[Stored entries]
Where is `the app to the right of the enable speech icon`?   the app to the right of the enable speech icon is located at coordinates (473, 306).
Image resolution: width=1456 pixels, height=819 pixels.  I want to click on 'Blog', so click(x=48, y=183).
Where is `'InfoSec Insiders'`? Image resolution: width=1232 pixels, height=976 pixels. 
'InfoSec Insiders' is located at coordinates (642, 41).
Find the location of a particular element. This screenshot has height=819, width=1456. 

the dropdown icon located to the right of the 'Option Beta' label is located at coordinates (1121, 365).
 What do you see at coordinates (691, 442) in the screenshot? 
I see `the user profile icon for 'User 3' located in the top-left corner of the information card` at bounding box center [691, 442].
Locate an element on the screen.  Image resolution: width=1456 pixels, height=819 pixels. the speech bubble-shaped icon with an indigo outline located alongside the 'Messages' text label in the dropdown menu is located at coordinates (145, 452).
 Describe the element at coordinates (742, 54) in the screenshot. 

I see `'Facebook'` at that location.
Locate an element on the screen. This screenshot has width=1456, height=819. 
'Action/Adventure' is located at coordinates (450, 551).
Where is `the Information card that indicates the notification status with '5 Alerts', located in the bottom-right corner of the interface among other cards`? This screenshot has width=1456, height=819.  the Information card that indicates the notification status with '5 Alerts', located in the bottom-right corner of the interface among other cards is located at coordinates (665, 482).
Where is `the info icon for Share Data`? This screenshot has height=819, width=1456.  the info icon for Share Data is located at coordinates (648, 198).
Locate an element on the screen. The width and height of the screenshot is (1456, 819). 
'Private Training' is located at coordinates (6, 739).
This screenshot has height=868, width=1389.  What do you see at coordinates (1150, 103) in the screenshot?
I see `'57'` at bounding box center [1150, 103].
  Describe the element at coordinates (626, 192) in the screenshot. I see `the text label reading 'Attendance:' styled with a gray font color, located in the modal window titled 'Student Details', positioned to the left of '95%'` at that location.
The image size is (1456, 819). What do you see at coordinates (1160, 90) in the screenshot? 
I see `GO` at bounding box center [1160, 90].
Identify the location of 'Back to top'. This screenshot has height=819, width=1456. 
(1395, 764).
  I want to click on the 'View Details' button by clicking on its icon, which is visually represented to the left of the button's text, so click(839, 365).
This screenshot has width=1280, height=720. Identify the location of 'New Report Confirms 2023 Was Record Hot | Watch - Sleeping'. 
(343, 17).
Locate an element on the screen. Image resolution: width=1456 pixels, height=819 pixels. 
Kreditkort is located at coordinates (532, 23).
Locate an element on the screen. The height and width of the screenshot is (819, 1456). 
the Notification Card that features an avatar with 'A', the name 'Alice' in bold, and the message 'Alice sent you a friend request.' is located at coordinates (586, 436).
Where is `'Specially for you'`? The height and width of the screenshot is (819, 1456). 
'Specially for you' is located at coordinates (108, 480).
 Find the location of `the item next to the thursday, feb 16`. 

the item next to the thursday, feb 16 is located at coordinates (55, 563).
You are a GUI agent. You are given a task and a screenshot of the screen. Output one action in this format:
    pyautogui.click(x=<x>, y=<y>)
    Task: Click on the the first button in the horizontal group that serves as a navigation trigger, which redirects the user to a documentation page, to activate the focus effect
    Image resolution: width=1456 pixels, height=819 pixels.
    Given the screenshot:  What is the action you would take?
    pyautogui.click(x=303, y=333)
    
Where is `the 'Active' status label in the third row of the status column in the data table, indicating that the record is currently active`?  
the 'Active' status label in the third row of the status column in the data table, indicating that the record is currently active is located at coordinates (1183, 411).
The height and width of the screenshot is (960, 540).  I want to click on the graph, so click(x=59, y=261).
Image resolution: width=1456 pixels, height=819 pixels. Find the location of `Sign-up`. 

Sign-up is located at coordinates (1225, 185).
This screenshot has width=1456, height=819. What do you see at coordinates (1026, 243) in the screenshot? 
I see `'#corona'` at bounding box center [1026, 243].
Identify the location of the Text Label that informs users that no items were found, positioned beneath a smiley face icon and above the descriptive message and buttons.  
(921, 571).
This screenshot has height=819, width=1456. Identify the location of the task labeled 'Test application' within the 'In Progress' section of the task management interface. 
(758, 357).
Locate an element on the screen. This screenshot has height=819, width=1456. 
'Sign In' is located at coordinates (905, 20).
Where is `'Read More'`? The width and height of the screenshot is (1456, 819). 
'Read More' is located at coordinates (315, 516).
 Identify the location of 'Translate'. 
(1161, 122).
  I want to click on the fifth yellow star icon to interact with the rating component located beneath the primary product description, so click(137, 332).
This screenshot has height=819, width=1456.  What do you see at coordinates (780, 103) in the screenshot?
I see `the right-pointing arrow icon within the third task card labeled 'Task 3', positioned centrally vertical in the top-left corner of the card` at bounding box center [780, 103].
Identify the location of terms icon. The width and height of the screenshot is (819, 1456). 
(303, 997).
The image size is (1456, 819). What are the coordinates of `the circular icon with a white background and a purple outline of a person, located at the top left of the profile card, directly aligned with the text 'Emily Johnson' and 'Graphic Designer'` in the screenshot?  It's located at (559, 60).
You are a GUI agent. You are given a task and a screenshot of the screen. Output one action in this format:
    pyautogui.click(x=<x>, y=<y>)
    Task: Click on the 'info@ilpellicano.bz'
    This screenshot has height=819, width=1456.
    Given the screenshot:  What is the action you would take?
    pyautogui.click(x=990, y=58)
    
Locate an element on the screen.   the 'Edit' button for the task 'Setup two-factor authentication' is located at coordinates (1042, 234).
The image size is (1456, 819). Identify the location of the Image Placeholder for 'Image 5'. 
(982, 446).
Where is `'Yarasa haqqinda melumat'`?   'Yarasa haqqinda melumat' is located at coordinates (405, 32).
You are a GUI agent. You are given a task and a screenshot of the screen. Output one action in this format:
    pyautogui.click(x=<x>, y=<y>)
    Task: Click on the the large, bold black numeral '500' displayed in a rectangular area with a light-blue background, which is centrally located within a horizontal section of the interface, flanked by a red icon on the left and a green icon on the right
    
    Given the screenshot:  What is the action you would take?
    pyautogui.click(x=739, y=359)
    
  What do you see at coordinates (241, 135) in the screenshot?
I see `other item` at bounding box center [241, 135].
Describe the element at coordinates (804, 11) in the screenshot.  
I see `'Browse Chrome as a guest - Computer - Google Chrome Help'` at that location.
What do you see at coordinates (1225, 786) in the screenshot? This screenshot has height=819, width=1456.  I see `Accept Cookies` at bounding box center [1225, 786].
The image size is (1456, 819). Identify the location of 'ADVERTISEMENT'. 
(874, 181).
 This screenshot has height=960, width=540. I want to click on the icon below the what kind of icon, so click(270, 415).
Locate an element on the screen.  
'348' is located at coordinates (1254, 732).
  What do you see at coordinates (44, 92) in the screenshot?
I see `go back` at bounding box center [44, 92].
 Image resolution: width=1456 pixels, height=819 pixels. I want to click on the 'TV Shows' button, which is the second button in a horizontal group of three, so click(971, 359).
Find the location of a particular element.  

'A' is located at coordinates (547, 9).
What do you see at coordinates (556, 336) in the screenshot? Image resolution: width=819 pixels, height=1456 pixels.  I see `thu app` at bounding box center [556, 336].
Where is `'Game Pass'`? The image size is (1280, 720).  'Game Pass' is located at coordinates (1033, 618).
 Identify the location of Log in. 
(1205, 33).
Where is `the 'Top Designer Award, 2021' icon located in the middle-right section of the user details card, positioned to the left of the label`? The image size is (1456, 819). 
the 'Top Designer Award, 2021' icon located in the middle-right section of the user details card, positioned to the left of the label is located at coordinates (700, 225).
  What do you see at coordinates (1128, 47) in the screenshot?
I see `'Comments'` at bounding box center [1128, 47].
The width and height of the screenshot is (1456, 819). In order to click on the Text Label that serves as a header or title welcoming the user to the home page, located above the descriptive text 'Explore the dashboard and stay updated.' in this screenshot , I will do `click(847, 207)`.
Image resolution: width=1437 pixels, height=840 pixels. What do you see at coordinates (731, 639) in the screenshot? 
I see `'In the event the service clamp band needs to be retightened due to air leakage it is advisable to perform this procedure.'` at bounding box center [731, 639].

## PROBLEM TO SOLVE:
Turn the lines from the line with "pixels, height=976 pixels." to the line with "the dropdown icon" into a Markdown table with a No. column counting them and a Line column giving each one, omitting blank lines.

## THE RESPONSE:
| No. | Line |
|---|---|
| 1 | Where is `'InfoSec Insiders'`? Image resolution: width=1232 pixels, height=976 pixels.  |
| 2 | 'InfoSec Insiders' is located at coordinates (642, 41). |
| 3 | Find the location of a particular element. This screenshot has height=819, width=1456.  |
| 4 | the dropdown icon located to the right of the 'Option Beta' label is located at coordinates (1121, 365). |